2011年12月25日日曜日

来年度予算とマニフェスト違反

昨日平成24年度予算案が出来たらしい。これも最近の傾向で、翌年度予算案は暮の早い時期に上がってしまう。予算案とはいかなるものか、今でも理解できているとは言い難いが、思い起こせば現在の年齢の半分頃は予算編成が1年で最大のイベントだった記憶がある。農村へのPR窓口をうたい文句にした広告代理店の張り切り営業マンだったころの話である。

日本も戦後を脱し豊かになるにつれ、食糧事情も急速に変化して飽食の時代に入りつつあった。17,8年前に上京する時大切に持ってきた配給手帳(米を買う際に必要とされた)は必要なくなり、米や魚の消費量が落ち始めていた時代である。子供の頃田舎の親せきに行ってもなかなか分けてもらえなかった米を、政府や農協が「もっと米を食べましょう」と宣伝し、肉に押されて消費が減ってきた魚介類を同じように政府や漁協が消費拡大を図る時代になってきていた。

宣伝するにはお金がかかる。しかし当時お米は全量国が買い上げるシステム(まさに戦後社会主義国家ニッポンの象徴ですな)で、既に米余りの予兆が出始めていたのだ。米の流通や余剰米の管理に費やされる費用は幾らであったか記憶にないが、兎に角莫大なものであったことは間違いない。そこで米の需給バランスを図るために宣伝の効果があるとすれば、1億や2億の費用はお安いものだったのだろう。

こっちは商売だから、宣伝はかくも効果のあるものと言った資料を沢山用意して、毎日のように霞が関通いをしていたものだ。そしてその成果が現われるのが毎年12月、11月の末頃から各省庁と大蔵省の予算折衝が本格化し始め、お祭りのような忙しさになる。当時は今のように8月に予算を詰めてしまうなんて事はなく、優雅なものだった。新年度に入るとどこの省庁もお休み状態で、夏の人事異動までは仕事をせずに出張と称して地方など回遊しながら骨休めをしている。

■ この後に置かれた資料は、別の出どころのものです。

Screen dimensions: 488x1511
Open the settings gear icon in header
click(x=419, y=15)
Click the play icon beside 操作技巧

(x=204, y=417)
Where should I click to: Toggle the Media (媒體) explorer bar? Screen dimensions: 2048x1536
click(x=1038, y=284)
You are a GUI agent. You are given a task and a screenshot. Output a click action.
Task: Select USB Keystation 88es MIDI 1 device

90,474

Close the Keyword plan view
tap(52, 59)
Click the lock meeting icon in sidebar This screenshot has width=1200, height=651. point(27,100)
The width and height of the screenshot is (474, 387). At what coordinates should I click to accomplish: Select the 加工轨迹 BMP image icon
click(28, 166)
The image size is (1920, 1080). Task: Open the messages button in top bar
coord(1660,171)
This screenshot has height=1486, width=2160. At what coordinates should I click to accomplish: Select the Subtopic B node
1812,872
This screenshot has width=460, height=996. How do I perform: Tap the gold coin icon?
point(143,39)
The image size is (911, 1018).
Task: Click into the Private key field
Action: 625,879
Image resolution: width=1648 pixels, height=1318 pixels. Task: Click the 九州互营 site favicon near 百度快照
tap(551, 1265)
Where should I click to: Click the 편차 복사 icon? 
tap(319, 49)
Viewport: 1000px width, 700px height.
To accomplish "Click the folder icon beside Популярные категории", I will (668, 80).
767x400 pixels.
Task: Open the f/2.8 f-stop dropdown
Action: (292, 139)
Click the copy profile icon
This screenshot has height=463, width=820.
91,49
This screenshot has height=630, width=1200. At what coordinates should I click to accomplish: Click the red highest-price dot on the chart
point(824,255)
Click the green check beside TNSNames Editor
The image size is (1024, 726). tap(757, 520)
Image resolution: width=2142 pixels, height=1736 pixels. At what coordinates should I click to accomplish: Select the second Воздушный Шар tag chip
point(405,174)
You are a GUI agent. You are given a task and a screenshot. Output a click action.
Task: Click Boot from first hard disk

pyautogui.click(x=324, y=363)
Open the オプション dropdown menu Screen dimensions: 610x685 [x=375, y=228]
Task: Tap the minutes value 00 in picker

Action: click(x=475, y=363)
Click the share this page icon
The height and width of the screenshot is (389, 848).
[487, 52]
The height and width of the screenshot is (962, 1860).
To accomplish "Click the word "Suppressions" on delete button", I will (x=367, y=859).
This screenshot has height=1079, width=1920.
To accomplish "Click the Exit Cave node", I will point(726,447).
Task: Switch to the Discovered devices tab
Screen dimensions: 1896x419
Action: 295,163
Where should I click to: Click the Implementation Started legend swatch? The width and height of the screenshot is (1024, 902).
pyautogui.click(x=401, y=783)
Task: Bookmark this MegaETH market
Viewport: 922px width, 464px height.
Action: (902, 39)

新しい人事が発令されても、来年度予算を本格的に勉強しだすのはお盆過ぎではなかったろうか。(当事者ではないので当たっていないかもしれない)何れにせよ、我々外の人間が予算の説明資料を本格的に求められるのは晩秋以降。昼間我々が原課に提出した資料が、夕方には省庁の予算担当課に上がり、深夜に及んで予算担当課から大蔵省主計局に届けられて説明をする仕掛けになっていた。師走に入ると連日の作業となり、御用納めの日に目出度く大臣折衝が終わって予算が上がる。

これがノーマルな姿で目出度し目出度しだったが、近年は全く段取りが変わってしまったようだ。各省庁と財務省の折衝で局長、次官、大臣折衝の芝居じみた事はなくなり、代わりに党と政府の何とか会議が大々的に報じられている。予算が発表されると、すかさず野党から批判の嵐になるが、これも昔はあまりなかった風景だ。当たり前の話で、予算は要所要所に野党の意向も組み込んでいるし、野党も使わせてもらうものだから、その方が自然かもしれない。

今朝の新聞を見て思うのだが、自民党の政調会長が予算を相変わらずマニフェスト違反と批判している。マニフェスト違反を反民主の親玉が声高に叫ぶのは、不思議な気がするが誰も違和感を覚えないらしい。民主党支持者に「あなた方は騙されたのですよ。」と教えてくださっているようだが、余計なお世話だと思うこっちがおかしいのかな?